TASK DESCRIPTION: With the string "Focus" as the filter, copy each matching line from the records.

—————

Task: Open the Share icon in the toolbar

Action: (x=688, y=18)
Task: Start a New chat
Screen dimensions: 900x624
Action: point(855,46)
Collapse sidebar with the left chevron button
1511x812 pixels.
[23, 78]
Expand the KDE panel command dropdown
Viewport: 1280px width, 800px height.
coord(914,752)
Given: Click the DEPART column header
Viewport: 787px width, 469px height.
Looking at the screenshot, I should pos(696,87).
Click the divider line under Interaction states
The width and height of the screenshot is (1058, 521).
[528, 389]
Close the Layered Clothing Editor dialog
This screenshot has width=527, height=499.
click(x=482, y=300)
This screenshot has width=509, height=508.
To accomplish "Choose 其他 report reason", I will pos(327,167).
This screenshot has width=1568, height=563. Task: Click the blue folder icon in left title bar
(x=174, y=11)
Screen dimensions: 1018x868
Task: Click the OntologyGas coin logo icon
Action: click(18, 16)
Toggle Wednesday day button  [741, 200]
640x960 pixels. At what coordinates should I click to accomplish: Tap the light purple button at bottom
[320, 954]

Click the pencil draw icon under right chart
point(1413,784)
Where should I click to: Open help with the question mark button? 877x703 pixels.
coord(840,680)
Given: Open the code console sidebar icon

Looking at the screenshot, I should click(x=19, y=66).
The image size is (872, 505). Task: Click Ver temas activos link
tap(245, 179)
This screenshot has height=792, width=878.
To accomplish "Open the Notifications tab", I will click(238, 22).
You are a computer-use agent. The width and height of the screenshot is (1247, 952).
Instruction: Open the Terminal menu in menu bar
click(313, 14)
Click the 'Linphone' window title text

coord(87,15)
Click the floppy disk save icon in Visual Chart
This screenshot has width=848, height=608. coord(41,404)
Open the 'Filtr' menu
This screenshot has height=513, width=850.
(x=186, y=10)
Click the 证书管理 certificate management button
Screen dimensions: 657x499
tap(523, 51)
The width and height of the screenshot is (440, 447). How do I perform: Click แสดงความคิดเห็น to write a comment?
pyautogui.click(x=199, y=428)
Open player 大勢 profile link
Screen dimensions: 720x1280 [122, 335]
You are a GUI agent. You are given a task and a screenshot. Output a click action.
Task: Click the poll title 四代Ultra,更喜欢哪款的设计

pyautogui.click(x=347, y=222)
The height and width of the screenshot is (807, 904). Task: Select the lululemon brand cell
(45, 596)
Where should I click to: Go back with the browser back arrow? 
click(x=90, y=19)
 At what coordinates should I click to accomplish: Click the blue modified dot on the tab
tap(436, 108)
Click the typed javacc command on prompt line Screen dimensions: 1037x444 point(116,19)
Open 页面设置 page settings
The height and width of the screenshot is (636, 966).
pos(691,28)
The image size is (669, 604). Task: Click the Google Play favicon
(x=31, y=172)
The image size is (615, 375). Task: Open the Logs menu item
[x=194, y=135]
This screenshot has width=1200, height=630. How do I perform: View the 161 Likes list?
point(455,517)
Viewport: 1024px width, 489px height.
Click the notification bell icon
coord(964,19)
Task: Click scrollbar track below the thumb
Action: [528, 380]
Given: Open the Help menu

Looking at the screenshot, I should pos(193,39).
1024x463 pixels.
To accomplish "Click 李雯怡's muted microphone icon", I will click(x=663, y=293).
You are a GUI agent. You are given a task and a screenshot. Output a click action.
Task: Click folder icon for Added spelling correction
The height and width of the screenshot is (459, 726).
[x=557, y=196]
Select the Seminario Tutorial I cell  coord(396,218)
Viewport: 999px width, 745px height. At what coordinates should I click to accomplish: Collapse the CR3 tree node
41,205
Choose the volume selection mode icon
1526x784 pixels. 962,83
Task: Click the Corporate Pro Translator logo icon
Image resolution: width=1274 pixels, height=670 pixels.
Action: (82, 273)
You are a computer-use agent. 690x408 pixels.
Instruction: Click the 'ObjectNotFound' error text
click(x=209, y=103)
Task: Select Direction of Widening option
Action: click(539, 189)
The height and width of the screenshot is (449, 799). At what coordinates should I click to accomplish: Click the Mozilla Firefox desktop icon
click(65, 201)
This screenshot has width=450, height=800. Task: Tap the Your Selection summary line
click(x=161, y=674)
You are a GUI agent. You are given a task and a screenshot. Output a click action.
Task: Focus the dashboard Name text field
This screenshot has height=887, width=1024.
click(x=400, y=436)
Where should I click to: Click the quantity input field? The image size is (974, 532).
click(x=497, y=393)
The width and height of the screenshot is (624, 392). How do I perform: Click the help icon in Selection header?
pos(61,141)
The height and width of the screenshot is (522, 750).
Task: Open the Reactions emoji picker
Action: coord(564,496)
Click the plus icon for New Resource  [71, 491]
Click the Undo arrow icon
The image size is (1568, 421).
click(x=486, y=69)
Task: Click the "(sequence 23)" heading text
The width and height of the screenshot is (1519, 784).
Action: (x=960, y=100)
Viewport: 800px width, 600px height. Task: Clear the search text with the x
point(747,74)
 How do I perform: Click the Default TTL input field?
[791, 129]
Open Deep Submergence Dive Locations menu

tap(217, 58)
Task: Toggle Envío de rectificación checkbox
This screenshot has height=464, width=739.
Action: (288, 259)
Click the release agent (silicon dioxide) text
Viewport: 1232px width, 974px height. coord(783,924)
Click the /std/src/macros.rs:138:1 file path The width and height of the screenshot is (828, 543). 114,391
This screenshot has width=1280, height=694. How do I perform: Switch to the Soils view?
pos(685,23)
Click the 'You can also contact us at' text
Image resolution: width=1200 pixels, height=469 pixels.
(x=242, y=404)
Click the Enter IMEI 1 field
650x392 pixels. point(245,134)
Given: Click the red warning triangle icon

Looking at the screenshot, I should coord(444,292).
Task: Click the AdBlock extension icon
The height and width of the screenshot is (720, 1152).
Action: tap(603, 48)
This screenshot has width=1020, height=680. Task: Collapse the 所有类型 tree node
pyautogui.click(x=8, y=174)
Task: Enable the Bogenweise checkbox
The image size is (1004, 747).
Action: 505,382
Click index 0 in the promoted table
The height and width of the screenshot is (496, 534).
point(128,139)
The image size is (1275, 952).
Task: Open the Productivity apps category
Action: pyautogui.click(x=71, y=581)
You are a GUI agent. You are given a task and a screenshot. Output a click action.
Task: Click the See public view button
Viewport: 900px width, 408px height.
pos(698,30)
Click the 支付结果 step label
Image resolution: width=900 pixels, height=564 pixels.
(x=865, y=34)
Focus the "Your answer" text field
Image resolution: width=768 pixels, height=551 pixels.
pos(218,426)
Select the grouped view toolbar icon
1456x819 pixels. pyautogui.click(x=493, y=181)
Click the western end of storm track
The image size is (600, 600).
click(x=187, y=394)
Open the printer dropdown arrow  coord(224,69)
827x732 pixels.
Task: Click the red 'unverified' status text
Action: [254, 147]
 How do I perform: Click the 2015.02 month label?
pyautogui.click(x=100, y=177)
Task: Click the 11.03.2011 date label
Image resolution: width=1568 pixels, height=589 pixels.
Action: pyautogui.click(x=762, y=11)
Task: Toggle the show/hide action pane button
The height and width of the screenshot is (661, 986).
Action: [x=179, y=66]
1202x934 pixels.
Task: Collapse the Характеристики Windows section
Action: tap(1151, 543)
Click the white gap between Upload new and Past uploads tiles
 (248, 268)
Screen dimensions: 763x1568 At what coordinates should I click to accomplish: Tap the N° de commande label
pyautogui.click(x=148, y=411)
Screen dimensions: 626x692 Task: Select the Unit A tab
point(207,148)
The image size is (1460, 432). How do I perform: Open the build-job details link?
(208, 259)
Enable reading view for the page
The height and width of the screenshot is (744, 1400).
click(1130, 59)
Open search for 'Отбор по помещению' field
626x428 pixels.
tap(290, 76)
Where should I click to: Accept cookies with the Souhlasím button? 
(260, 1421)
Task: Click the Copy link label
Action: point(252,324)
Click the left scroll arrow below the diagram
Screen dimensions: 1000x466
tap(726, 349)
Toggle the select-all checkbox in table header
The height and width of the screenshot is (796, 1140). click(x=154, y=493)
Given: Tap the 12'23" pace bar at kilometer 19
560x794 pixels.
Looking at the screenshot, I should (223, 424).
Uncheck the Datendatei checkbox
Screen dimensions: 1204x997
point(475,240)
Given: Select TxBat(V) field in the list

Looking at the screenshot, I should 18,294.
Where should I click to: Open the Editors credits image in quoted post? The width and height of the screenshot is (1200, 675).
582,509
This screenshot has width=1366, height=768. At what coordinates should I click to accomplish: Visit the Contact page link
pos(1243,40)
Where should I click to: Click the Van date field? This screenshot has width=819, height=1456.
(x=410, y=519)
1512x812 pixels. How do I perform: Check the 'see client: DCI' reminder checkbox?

—————

EXERCISE ANSWER:
Task: Focus the dashboard Name text field
Focus the "Your answer" text field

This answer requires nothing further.